Wednesday, April 4, 2007

Continuation and termination


The Internal Review Board uses the same form (the IRB-2) for the purpose of 'continuing review of a current research project' as well as 'termination of a current research project.' This logic baffles me.

Appropriate, my be the analogy to the courtesy flush. A flush may indicate there is more shit to come, or that the shit is all done.

Moreover, what logically exists in this world as both a signal to continue as a single to stop. Reconcile this one, bitches. In San Antonio, the waitstaff would periodically bring us our check because they were afraid we'd walk out on a giant tab. I guess this says, "Stop, but keep going."

But no means no. Why the fuck should I have to tell them that I'm done. I'm pretty sure people can tell when I'm done.

And, I'm pretty sure there's no one on staff staring at my IRB-1 forms saying, "OMFGWTFBBQ! He better not still be collecting data. Or, if he's done, he better not do any statistical analysis after April 13 unless he completes the IRB-2 and newly updated IRB-1." If this person is on staff, I'd prefer them trying to get stuff approved. But I'd also prefer to tell them to go to hell.

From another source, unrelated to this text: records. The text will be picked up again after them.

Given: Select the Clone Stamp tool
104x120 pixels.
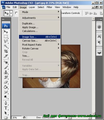Looking at the screenshot, I should pos(6,72).
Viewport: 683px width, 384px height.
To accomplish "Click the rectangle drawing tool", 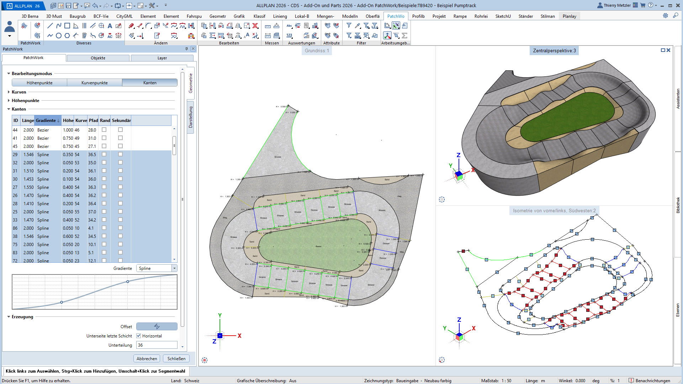I will click(x=67, y=26).
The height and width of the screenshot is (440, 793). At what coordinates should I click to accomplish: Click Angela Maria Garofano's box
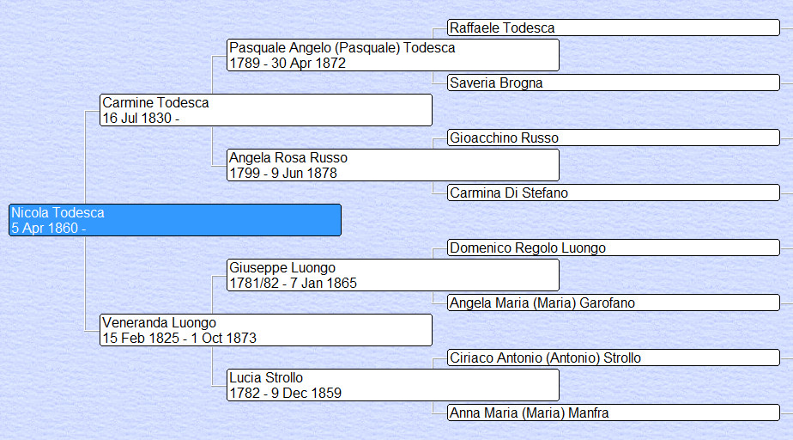(x=613, y=303)
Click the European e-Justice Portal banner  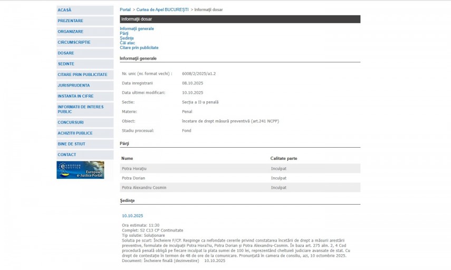click(80, 170)

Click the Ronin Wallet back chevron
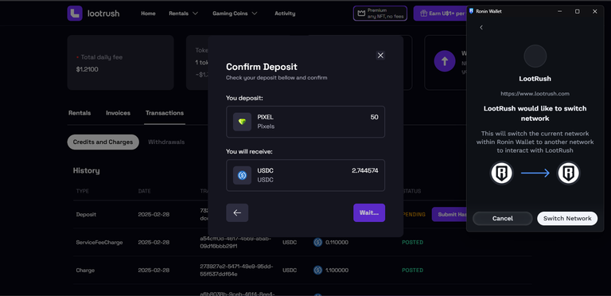click(x=481, y=27)
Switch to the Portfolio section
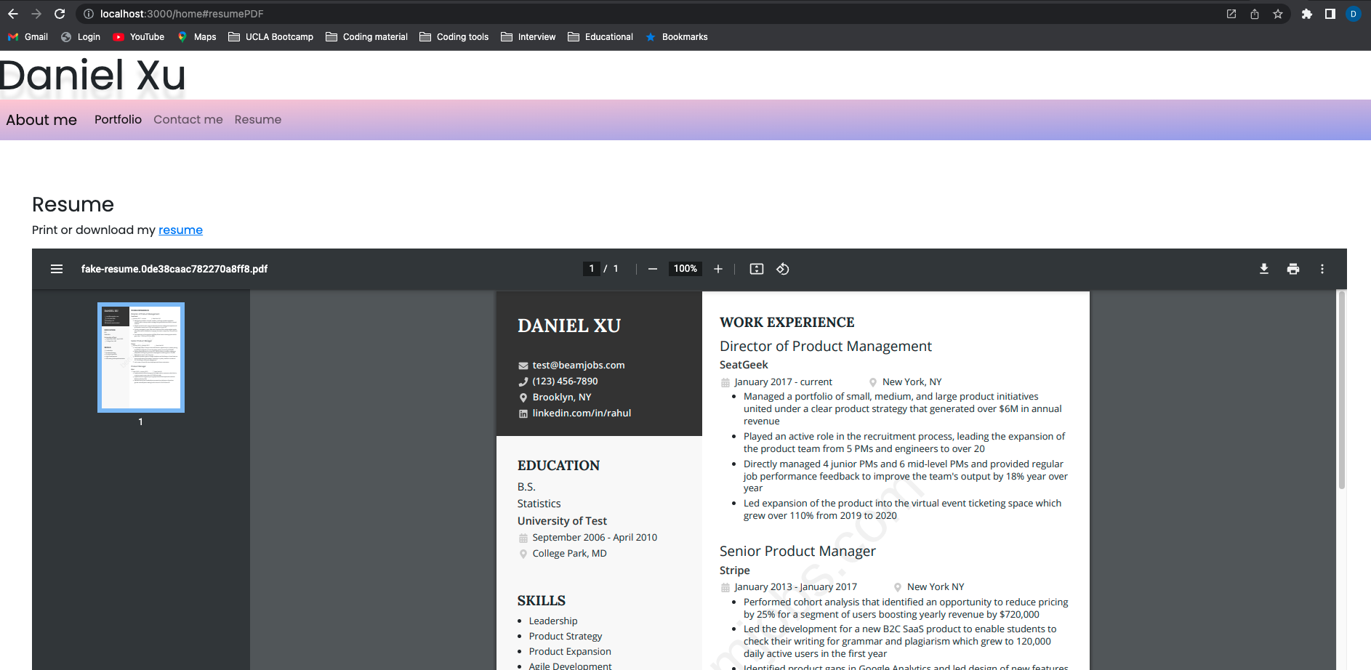 coord(118,119)
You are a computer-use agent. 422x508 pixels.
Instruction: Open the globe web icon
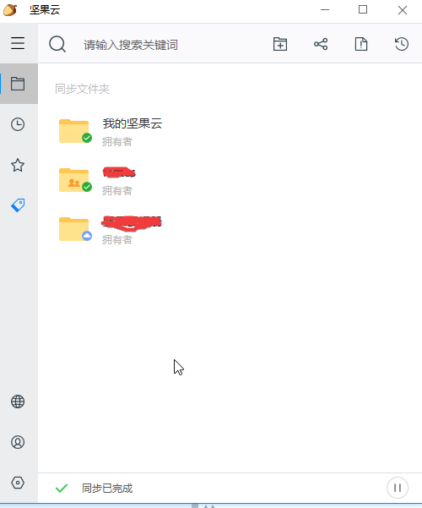click(18, 401)
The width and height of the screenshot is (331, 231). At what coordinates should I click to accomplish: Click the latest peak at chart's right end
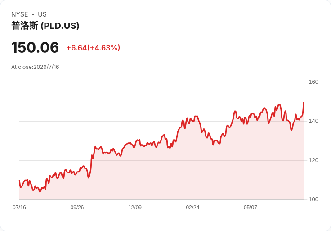tap(304, 102)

In sum, the question "are you done or you still going?" is a legitimate one, but the answer "yes" (i.e., the IRB-2) is unacceptable to me. Then again, under the list of acceptable things to you is rejecting a form that was "out-of-date" because the newest form has a single change -- a single checkbox was added to indicate if this research is "unfunded" which I'm pretty sure would have fallen under "investigator out-of-pocket."

This message is now terminated. Or continued.